Between 1000 and 1700, Spain did what no other European country or region has done:  its inhabitants liberated themselves from what nationalist historians would later call centuries of foreign occupation, and they acquired and then held the world’s first truly global empire; then, in the space of 150 years, Spain’s European power largely evaporated, as it lost out to Britain and France in the great-power conflicts of the eighteenth century. Despite their continued possession of far flung colonies (virtually all of Central and South America) until the nineteenth century, the Spanish collapse was so complete and the subsequent English ascendancy so total, that American students often learn about the Spanish empire, which endured longer than the English one, only as a footnote to history. 


This course thus focuses on the political and social history of Spain from the Christian “Reconquest” of Iberia, through Spain’s imperial expansion and European domination in the sixteenth century, to its rapid decline in the seventeenth century. Each week, we will cover some issue or theme related to the history of Spain in its Golden Age. Students will be broken into groups and scheduled to lead the discussion of readings in given weeks.

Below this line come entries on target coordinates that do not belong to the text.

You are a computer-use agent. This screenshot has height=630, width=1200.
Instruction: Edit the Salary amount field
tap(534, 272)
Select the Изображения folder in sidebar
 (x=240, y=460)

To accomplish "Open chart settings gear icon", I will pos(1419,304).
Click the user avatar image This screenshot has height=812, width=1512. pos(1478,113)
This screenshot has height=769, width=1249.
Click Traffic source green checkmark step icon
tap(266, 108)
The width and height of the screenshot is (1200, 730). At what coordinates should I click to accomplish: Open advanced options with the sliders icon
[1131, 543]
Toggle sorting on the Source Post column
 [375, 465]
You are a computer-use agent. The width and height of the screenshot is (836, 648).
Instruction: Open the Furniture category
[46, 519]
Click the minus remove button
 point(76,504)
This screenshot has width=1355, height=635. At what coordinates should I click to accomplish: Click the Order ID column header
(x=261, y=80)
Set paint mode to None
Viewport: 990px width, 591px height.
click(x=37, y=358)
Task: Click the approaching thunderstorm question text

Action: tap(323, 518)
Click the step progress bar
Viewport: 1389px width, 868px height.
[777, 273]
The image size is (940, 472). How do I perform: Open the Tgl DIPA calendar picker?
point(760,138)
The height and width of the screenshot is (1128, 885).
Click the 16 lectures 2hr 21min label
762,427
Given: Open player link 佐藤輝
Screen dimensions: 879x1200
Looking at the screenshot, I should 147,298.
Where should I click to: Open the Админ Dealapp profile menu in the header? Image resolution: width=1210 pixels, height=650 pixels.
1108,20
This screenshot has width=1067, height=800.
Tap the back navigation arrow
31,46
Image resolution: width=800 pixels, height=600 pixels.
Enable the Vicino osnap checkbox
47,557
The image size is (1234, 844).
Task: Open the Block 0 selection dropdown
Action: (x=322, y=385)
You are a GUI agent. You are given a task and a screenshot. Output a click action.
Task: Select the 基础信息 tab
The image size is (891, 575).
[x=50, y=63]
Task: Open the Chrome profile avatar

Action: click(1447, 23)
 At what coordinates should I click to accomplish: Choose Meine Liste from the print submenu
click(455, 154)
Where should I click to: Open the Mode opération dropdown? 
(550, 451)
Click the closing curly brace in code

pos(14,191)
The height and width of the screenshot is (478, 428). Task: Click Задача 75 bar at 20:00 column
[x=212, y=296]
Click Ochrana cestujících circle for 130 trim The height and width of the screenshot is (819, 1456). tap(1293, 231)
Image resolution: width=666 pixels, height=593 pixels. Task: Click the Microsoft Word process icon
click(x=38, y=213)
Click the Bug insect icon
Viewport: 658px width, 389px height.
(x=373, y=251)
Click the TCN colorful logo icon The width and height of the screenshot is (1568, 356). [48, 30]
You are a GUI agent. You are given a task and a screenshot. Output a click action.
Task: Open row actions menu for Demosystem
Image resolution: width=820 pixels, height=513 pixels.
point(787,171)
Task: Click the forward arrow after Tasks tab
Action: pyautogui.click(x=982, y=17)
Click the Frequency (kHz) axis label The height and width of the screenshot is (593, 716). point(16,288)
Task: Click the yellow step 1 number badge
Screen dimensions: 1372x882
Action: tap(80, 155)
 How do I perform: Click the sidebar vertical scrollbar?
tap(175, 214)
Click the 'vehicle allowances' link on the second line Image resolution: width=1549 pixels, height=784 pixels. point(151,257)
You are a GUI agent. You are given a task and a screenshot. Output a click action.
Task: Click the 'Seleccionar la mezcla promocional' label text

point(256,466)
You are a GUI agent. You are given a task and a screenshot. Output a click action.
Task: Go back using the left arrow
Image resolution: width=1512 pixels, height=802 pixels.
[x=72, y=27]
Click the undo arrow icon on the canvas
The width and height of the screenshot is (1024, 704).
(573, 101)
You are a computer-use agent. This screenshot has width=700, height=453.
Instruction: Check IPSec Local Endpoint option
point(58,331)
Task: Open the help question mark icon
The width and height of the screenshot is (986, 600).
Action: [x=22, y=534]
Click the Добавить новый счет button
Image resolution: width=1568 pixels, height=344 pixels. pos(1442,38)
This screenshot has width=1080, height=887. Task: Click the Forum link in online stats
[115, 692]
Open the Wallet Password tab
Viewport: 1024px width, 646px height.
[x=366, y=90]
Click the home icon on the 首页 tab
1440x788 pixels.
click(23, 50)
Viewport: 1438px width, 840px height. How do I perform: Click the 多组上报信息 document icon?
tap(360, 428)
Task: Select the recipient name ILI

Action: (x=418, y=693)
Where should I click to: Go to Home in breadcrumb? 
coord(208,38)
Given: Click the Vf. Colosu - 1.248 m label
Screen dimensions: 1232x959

Because it is a once-per-week seminar, each class period will be broken into two or three parts. 1. Many students know little about Iberian history before 1492, and so I will give presentations covering this earlier history of the Iberian Peninsula in the effort to catch students up to the period the course covers. 2. Discussion/presentation of assigned readings on aspects of Spain in the Golden Age. 3.In-class writing or research paper workshopping or the occasional film.